The Dominican Republic has had much to champion in its local economy over the past decade. Since 2010 the nation has enjoyed immense economic growth. This era is one of rich potential being fulfilled, with exciting prospects for the country’s future.
The IMF recently undertook an Article IV visit to the nation. Such a visit always provides new insight into the reasons behind an economy’s success, as well as its ongoing challenges. Let’s consider what the IMF had to say about the Dominican Republic.
The Dominican Republic at a Glance
The Dominican Republic economy grew at the remarkable rate of 7% from the start of 2018 to 2019. The country had already done well to average 5.1% between 2008 and 2018, with successive year-on-year growth, and is on track to fulfill a key national goal of becoming a high-income country by 2030.
It’s little surprise that the IMF’s report on the Dominican Republic’s economy was overall a positive one. In particular, the IMF praised innovation and adaptation of technology within the financial sector. With the development of the foreign exchange derivatives markets, key factors in driving new confidence in the nation’s business community will be an electronic foreign exchange trading platform and plans to recapitalize the central bank.

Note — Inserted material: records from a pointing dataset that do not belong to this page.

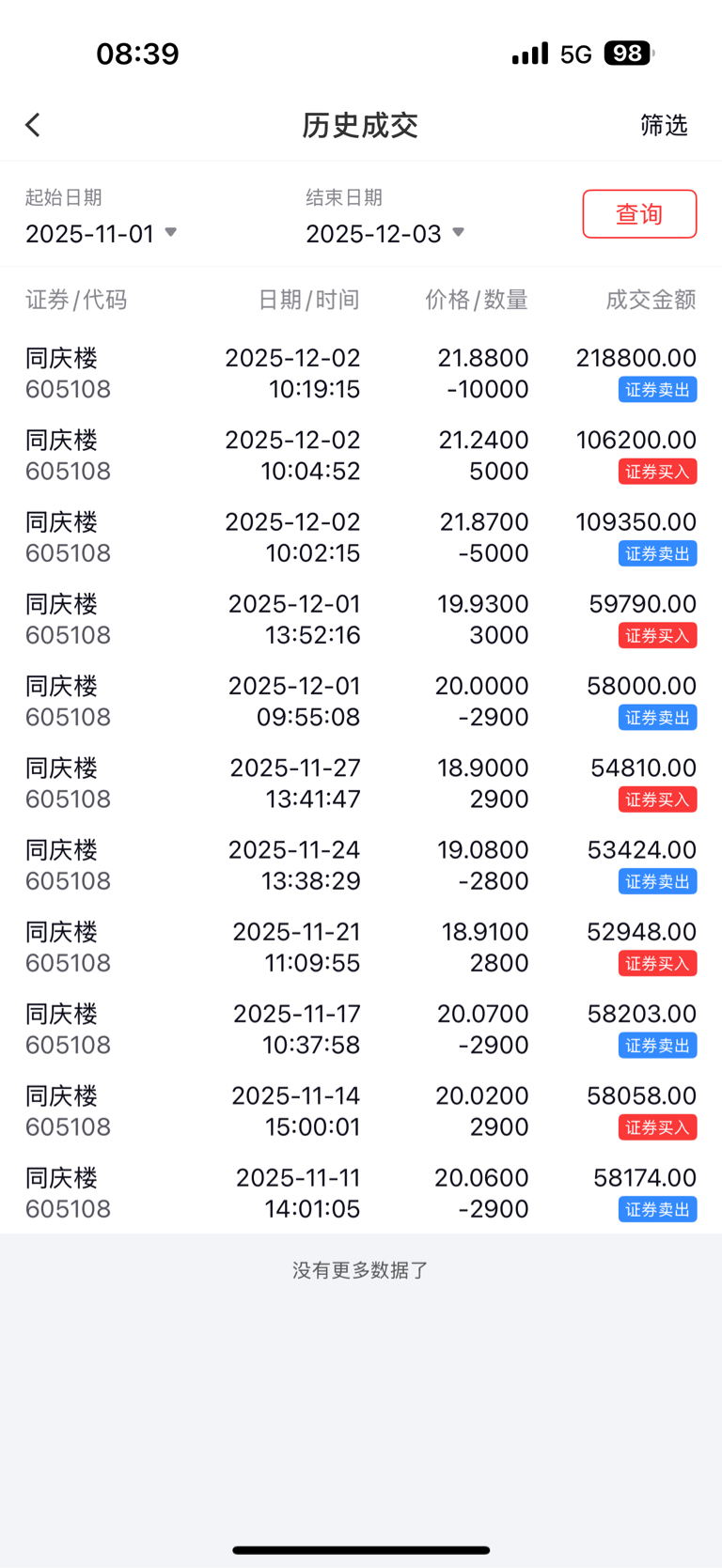Expand the start date dropdown arrow
The image size is (722, 1568).
point(170,232)
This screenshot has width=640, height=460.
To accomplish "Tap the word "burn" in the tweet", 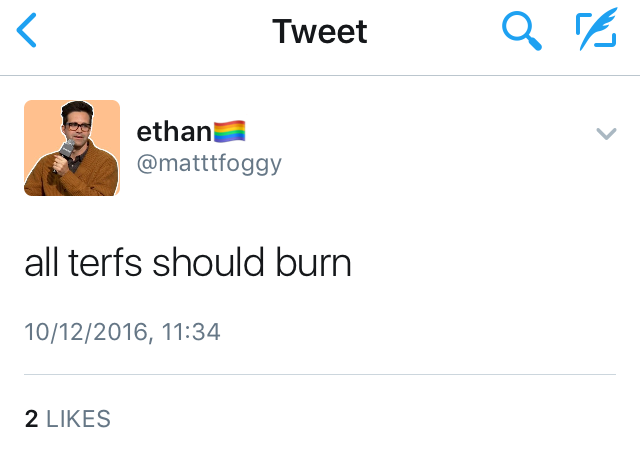I will pos(313,262).
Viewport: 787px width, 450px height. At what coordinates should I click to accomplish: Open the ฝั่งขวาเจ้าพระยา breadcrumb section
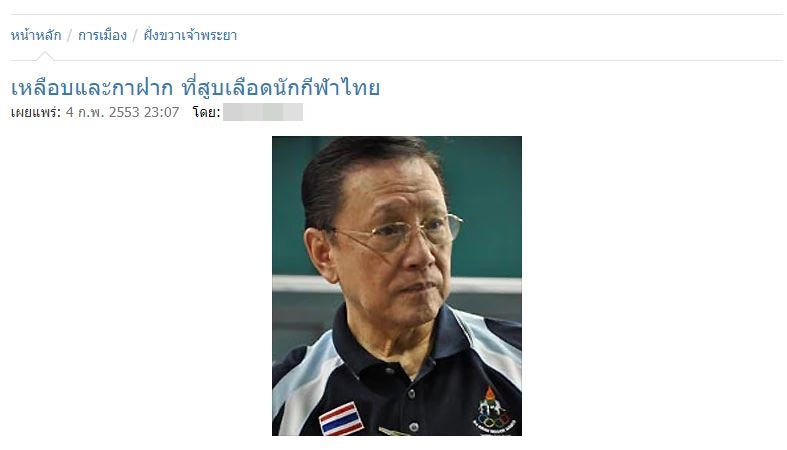(x=190, y=35)
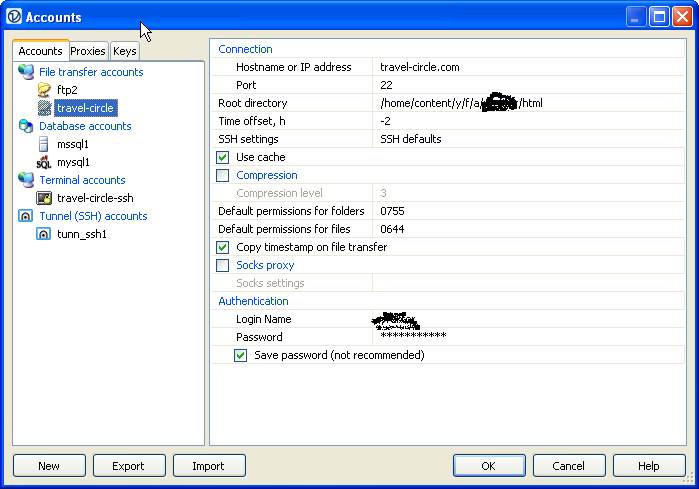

Takeaways for the Wider Caribbean
As the IMF cited, work remains to be done in continuing the nation’s transition to international accounting and regulatory standards in the banking sector. Meanwhile, the efforts so far of the Dominican Republic government are a case study for other regional nations in market confidence and efficiency. Simply put, the Dominican Republic has made it easier to do business faster. Where it once took 45 days to register a company, now it requires only seven. Property titles are also issued at a much faster rate, creating fresh momentum in the nation’s real estate sector.
The government has created a Citizen Observatory for Public Procurement alongside dozens of other committees that oversee public contracts. As opposed to creating extra red tape, this has helped reinforce the economy, driving home the message that the business community is strong, secure and primed for future growth.
Special Word on Saint Lucia: Two Growing Caribbean Nations
The Dominican Republic and Saint Lucia have parallels when it comes to economic growth, with both seeking greater diversification of their economy in the years ahead. For Saint Lucia, the groundwork for this has involved financial reforms and the encouragement of new growth sectors alongside the established markets of tourism and finance. This push has been key to the nation’s strong growth in recent years, and the projection of a 3.32% rate of growth in 2019. Both nations still need to determine their future path around engaging more in the global economy.
In recent decades, some nations have successfully reduced barriers to global growth and engaged in market liberalisation that has accelerated national growth. By contrast, other nations have been reluctant to do so, given long-standing ‘social contracts’ that provide for high wages among the employed, even if at the expense of overall economic growth.
Given the rapid rate of growth that the Dominican Republic has been experiencing, the policy levers it pulls at home could provide economic inspiration not only for Saint Lucia and other nations in the region, but countries far beyond the Caribbean.
Developing Policy to End Inequality
There are nearly 200 countries in the world, and only 60 are classified as developed. The Dominican Republic has an opportunity to be a global leader in addressing an emerging issue; one where its status as a developing nation can be an asset.
A decade on from the post-GFC era, many developed economies are on the road to recovery and, by some indicators, have reached new heights. However, there has also been a marked growth in the global rich-poor gap, which today is at its highest since the turn of the 20th century. One might expect developed economies to be leaders in addressing the gap but even Denmark — which regularly ranks highly in global surveys as among the world’s most liveable and economically fair societies — has seen the gap between rich and poor grow by almost 20% between 2008 and 2018.
Developed nations could change course but, owing to an economic ethos of ‘if it ain’t broke, don’t fix it’, such changes are often more gradual, seeking to preserve steady (if modest) economic growth, over bold change. A different dynamic can apply with developing nations.
Uruguay and Namibia have been leading the charge in recent years by engaging in progressive taxation and social spending policies that have borne fruits in reducing inequality. Every nation is different, and their policies reflect it, but for the Dominican Republic’s government, addressing inequality effectively in the near term will provide an opportunity to stake a claim in the international community as a success story regionally and globally.
Caribbean Economic Growth
As the IMF detailed, the Dominican Republic will need to find a path to continue to consolidate its economic growth while securing more strongly the bridge between GDP growth and overall enhancement of citizens’ lives and opportunities. When future hurdles are identified ahead of time, the prospects of clearing them increase. If the Dominican Republic stays on track towards its goals, it will set a fine example of what Caribbean nations can achieve.